▶ [HOW TO COMPLETE THIS TASK] Output everything from the line containing "Locate an element" down to the end of the lines as a two-column CSV with the columns input and output. Give one row for each pair of text and answer, and wrap each field in quotation marks with line breaks replaced by spaces. Leave the pictures out.

[Recorded data]
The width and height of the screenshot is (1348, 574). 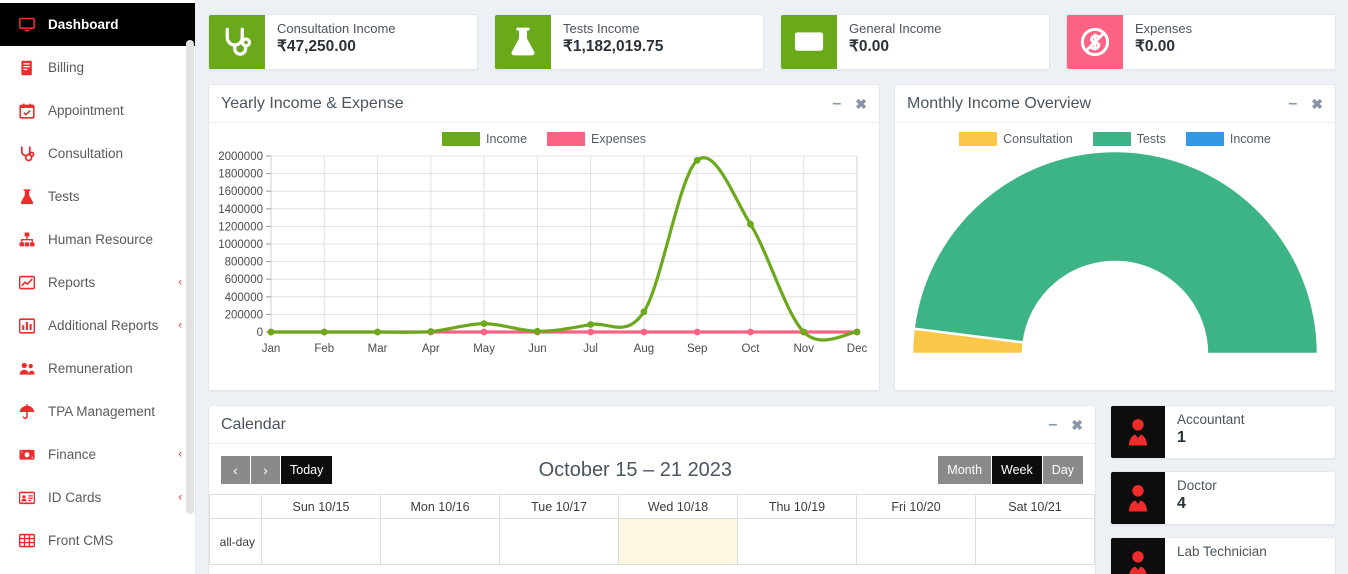 I want to click on sidebar-item-label: Human Resource, so click(x=101, y=240).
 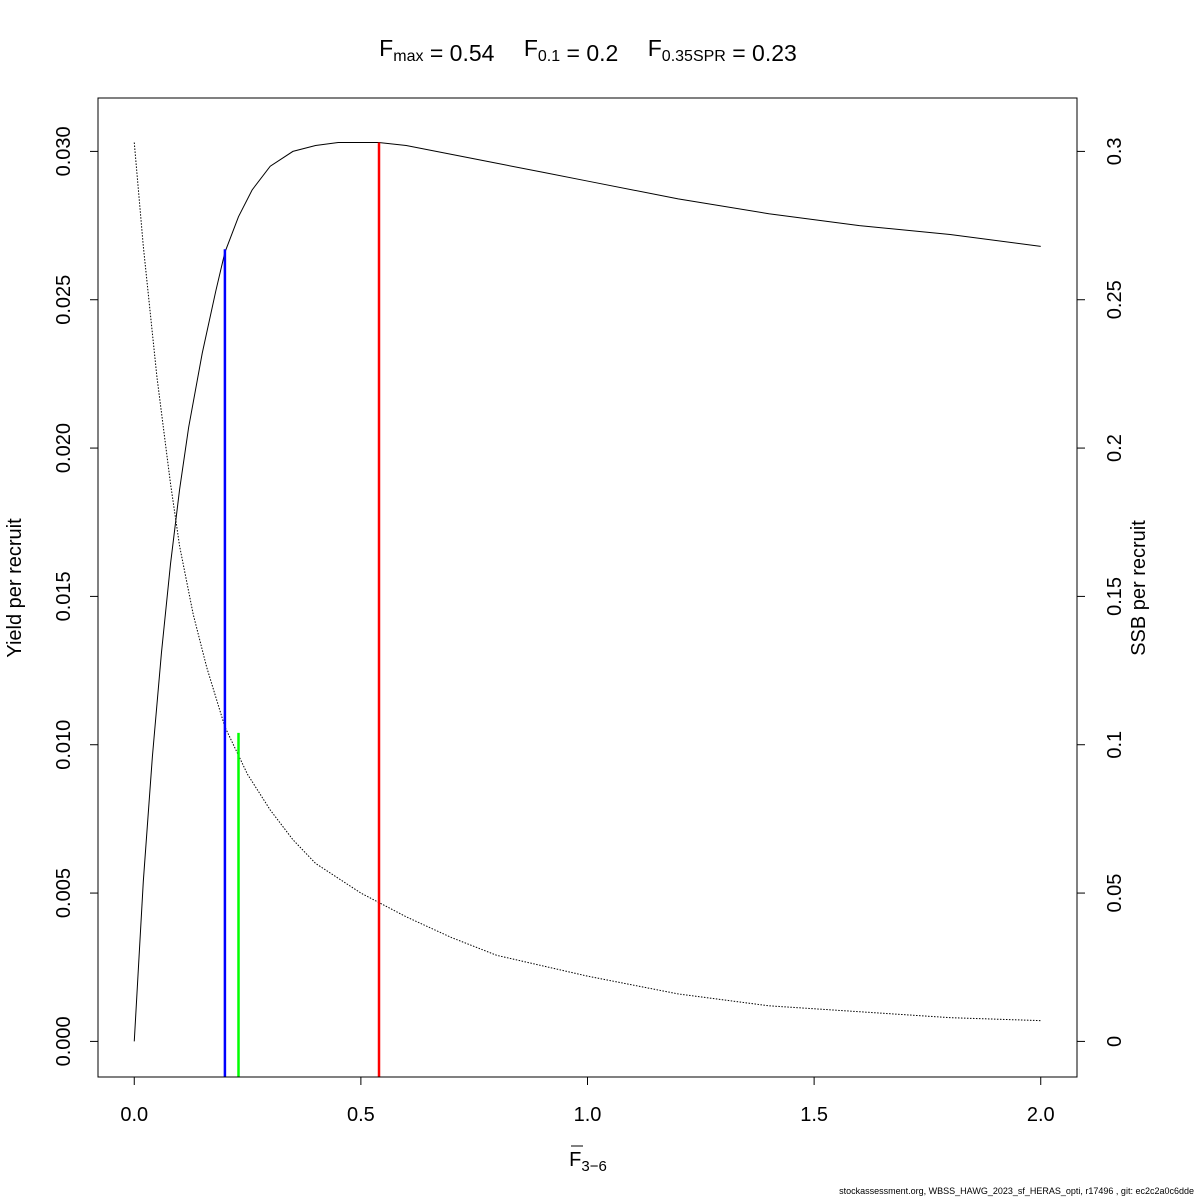 What do you see at coordinates (64, 745) in the screenshot?
I see `y-tick-label: 0.010` at bounding box center [64, 745].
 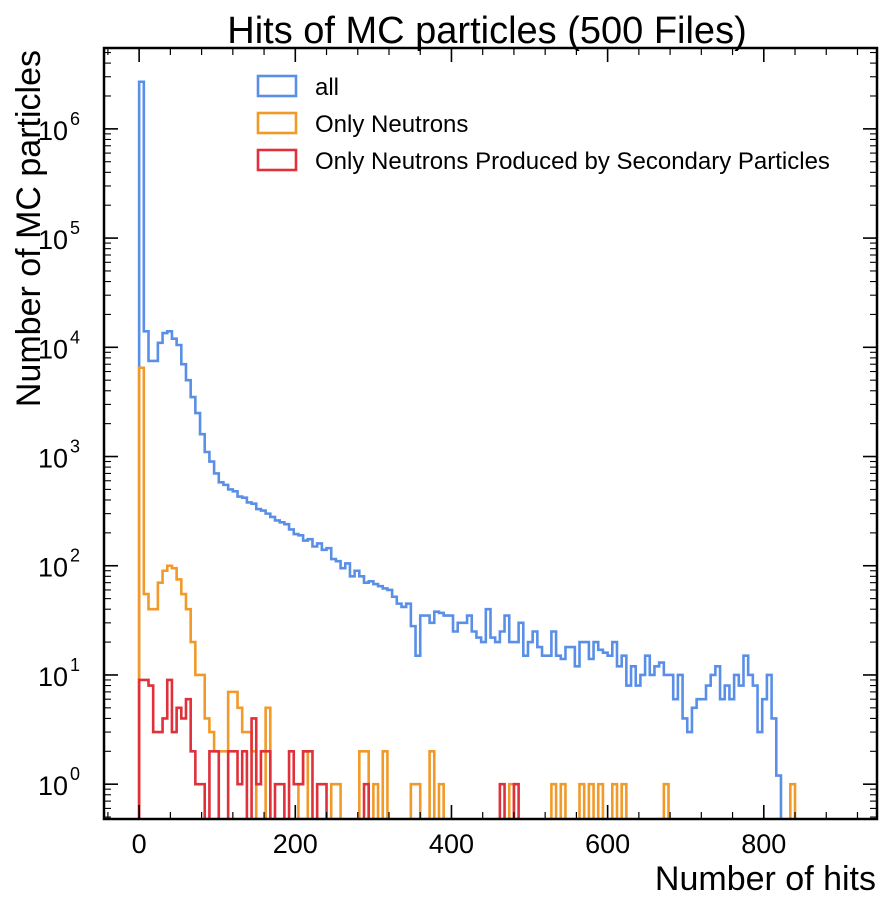 What do you see at coordinates (75, 556) in the screenshot?
I see `y-tick-exponent: 2` at bounding box center [75, 556].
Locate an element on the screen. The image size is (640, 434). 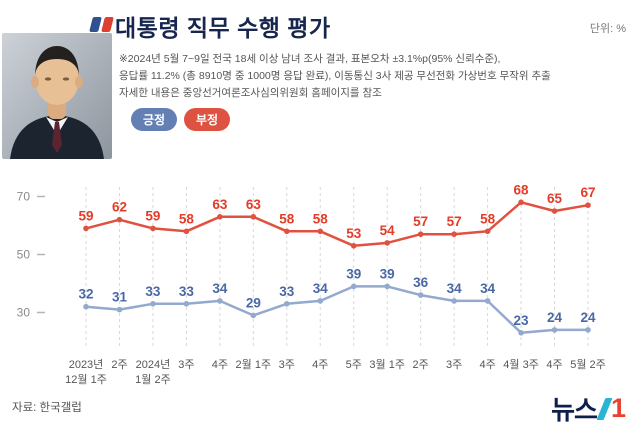
unit-label: 단위: % is located at coordinates (608, 29).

▶ [ANSWER TO THE PROBLEM]
input,output
"Locate an element on the screen. The image size is (640, 434).","unit-label: 단위: % is located at coordinates (608, 29)."